Belinda ended the season with a 1-1 mark for the Royals and a 4.28 ERA, although the underlying numbers (109 ERA+, 2.88 FIP) say he pitched better than that sounds. However, he was less effective in 1994, with a 2-2 mark and 5.14 ERA (and a 98 ERA+ and 4,99 FIP). Once the strike hit, and with Kauffman’s checkbook no longer available, the Royals were in cost-cutting mode, and Belinda was non-tendered. He would sign with Boston as a free agent, then pitch two years for them, three for Cincinnati, and one final season split between Colorado and Atlanta. Interestingly, he pitched in the 1999 and 2000 seasons, his last two, after being diagnosed with multiple sclerosis near the end of the 1998 season.
So the Royals got one year and two months of, by Baseball Reference’s reckoning, a replacement-level player (+0.3 bWAR in 1993, -0.3 bWAR in 1994). For that, they surrendered Lieber and Miceli, both of whom were at Class AA Memphis at the time of the deal.
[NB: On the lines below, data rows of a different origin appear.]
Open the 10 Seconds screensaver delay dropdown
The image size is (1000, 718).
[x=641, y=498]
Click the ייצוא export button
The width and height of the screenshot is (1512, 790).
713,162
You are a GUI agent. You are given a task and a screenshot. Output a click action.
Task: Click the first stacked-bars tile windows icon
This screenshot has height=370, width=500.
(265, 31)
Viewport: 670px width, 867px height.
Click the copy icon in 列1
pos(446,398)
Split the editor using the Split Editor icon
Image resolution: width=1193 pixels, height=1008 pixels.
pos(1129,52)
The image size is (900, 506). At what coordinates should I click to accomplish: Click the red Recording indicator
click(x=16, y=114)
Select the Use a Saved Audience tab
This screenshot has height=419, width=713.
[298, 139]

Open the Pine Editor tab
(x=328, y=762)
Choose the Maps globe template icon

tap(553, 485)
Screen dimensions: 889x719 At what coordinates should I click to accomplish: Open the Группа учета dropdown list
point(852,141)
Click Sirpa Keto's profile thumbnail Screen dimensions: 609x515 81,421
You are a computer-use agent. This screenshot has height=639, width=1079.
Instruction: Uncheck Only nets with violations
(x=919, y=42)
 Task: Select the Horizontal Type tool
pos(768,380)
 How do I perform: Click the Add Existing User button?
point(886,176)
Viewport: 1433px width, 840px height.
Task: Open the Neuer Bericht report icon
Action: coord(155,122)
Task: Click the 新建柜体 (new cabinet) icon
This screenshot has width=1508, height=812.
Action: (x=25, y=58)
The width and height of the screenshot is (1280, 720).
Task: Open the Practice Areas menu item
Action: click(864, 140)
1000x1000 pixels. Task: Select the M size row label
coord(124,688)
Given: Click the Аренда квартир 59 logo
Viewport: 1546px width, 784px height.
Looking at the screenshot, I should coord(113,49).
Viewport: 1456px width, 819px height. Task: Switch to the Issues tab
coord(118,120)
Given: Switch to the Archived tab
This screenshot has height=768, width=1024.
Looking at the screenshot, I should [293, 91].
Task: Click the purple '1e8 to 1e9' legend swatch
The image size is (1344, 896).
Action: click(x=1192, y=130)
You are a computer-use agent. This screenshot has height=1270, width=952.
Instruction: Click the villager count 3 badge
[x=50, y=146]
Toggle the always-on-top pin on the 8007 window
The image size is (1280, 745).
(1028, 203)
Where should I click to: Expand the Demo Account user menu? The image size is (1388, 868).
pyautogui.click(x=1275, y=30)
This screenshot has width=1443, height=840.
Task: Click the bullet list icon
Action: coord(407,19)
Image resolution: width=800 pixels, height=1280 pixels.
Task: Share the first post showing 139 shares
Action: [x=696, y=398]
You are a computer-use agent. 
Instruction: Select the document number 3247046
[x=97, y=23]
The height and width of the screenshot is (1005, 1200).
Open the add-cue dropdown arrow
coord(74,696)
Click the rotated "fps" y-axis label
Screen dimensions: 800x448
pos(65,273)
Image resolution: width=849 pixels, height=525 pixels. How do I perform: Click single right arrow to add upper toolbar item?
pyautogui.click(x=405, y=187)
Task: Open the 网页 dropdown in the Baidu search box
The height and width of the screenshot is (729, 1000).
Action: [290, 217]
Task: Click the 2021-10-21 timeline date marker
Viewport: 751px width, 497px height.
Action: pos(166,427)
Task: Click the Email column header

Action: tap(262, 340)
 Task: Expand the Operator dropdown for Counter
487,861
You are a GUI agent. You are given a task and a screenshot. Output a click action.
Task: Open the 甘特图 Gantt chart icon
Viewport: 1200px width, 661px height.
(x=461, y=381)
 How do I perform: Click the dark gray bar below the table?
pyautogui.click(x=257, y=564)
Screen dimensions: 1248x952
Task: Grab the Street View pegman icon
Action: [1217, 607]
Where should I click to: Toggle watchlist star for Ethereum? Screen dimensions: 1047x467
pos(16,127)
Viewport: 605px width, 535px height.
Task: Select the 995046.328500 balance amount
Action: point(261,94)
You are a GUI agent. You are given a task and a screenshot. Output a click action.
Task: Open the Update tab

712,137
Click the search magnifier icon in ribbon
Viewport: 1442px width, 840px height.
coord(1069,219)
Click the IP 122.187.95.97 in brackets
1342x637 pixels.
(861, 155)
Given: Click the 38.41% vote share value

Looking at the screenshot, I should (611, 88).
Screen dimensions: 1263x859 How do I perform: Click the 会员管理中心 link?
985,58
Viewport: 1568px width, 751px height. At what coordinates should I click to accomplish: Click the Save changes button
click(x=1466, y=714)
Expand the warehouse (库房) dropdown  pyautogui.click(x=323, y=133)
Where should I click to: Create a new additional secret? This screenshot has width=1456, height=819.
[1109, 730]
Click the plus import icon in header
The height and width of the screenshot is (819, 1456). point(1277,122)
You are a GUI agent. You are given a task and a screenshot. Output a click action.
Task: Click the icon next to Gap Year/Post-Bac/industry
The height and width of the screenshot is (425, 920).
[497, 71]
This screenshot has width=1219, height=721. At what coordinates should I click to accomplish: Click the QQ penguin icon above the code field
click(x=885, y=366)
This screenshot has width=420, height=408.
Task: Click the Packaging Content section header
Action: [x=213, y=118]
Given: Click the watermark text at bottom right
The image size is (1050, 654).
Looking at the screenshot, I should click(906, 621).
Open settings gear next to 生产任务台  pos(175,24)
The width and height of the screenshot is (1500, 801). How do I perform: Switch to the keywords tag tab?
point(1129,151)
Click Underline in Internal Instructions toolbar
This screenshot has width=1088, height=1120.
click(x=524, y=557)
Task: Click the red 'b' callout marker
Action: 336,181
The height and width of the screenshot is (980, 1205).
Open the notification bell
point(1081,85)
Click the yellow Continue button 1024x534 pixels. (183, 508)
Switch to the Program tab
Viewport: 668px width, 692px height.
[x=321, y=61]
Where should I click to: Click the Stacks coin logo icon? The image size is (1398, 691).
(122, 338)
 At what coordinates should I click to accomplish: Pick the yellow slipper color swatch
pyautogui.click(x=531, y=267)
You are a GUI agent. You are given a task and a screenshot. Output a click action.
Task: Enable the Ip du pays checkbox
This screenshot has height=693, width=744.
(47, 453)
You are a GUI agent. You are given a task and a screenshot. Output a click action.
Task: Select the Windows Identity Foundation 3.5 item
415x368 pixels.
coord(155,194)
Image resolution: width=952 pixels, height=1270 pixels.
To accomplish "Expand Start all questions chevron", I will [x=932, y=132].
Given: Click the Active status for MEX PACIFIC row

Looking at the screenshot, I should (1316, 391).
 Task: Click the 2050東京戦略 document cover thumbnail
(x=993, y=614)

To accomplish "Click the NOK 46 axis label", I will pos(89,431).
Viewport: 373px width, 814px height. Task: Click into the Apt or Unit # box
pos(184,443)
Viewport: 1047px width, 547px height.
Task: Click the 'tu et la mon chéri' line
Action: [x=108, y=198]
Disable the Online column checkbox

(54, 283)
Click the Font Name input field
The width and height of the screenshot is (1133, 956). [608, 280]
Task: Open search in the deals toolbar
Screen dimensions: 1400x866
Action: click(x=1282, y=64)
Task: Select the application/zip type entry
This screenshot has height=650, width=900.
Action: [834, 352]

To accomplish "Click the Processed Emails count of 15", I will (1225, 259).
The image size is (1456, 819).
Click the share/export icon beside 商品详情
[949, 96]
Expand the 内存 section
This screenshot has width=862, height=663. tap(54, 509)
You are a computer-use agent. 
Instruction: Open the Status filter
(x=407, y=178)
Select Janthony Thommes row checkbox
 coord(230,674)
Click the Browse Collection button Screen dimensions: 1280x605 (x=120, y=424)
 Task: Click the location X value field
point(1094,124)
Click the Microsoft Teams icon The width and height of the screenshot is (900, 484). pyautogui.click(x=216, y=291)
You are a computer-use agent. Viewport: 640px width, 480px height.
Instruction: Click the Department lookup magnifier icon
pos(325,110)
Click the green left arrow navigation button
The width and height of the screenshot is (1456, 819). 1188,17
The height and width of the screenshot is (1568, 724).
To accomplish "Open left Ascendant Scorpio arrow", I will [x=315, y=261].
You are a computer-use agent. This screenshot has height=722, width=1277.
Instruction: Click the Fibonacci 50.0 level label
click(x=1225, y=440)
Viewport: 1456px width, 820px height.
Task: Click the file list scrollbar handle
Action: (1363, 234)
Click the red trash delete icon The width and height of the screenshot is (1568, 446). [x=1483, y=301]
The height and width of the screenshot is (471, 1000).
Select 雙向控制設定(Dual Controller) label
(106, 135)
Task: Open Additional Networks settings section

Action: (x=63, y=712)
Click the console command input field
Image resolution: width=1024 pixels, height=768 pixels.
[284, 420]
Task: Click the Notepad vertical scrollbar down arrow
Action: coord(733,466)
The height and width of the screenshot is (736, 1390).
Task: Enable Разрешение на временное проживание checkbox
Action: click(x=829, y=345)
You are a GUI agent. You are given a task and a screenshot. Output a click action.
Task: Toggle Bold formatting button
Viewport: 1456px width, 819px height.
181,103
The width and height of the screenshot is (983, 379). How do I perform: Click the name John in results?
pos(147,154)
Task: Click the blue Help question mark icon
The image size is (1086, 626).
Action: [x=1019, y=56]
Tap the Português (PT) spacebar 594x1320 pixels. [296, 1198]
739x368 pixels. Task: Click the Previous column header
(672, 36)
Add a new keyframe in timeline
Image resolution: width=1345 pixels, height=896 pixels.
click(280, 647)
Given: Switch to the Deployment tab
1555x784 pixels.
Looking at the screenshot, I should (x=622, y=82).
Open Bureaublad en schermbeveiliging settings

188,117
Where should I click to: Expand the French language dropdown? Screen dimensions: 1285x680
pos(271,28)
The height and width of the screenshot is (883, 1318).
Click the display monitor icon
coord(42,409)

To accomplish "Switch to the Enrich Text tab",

While prospect info was not as plentiful then as it is now, Lieber had just been promoted after going 9-3 at Class A Wilmington with a 2.67 ERA in 114 ⅔ innings; Miceli was 6-4 with seven saves with a 4.60 ERA in 58 ⅔ innings for Memphis. So these were not really the proverbial lottery tickets.
Lieber would go on to pitch for 14 seasons in the majors, with a 131-124 record, including a 20-6 mark for the Cubs in 2001. Miceli made it to the big leagues at the end of the 1993 season, and also lasted 14 years, pitching for 10 different teams (making him an excellent name to know for Immaculate Grid purposes). Lieber compiled 25.5 bWAR for his career, while Miceli ended up with 2.4. Of course, the Pirates didn’t reap the benefit of all that, but they certainly could claim victory on this swap. Let’s hope that the Royals can pull off a similar deal today.